### [TASK ITEM]
The response should consist of the data below, copied exactly, with no pictures in it.

Saved data entries:
********
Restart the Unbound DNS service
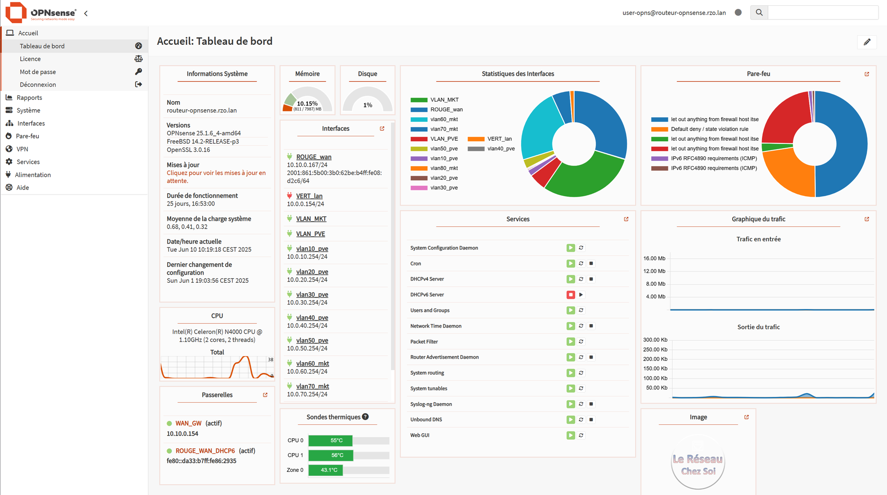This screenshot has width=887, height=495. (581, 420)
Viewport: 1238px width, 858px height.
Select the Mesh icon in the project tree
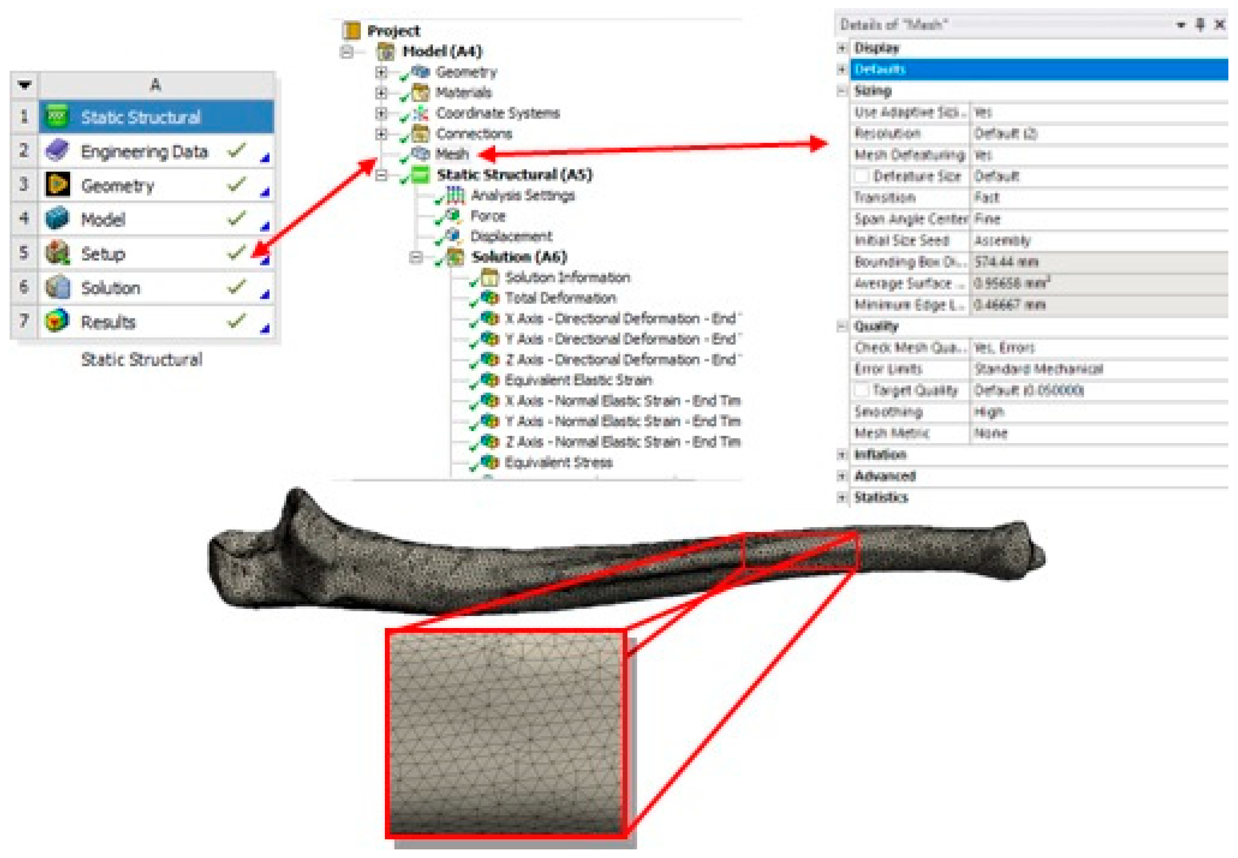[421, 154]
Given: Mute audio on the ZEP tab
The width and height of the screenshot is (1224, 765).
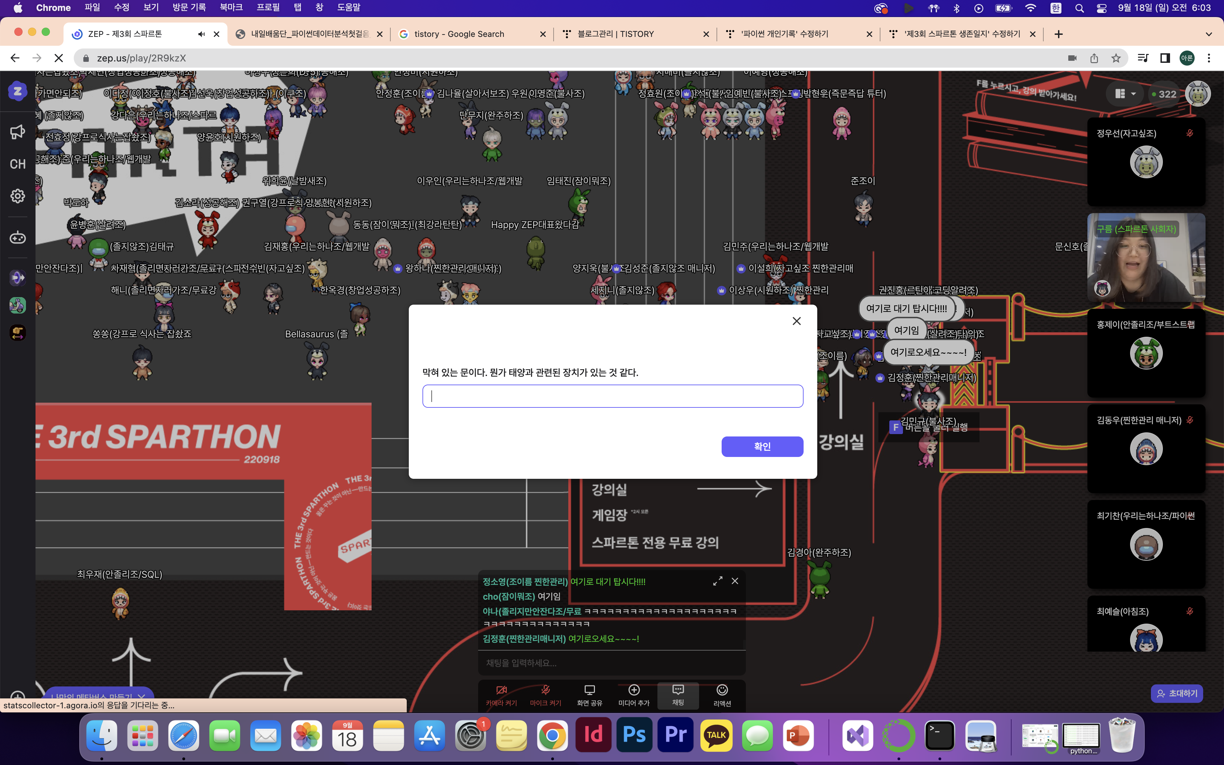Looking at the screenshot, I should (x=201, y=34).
********
### [ANSWER BELOW]
Restart the Unbound DNS service
This screenshot has width=887, height=495. (581, 420)
Viewport: 1238px width, 858px height.
Select the Mesh icon in the project tree
[421, 154]
Given: Mute audio on the ZEP tab
The width and height of the screenshot is (1224, 765).
Looking at the screenshot, I should (x=201, y=34).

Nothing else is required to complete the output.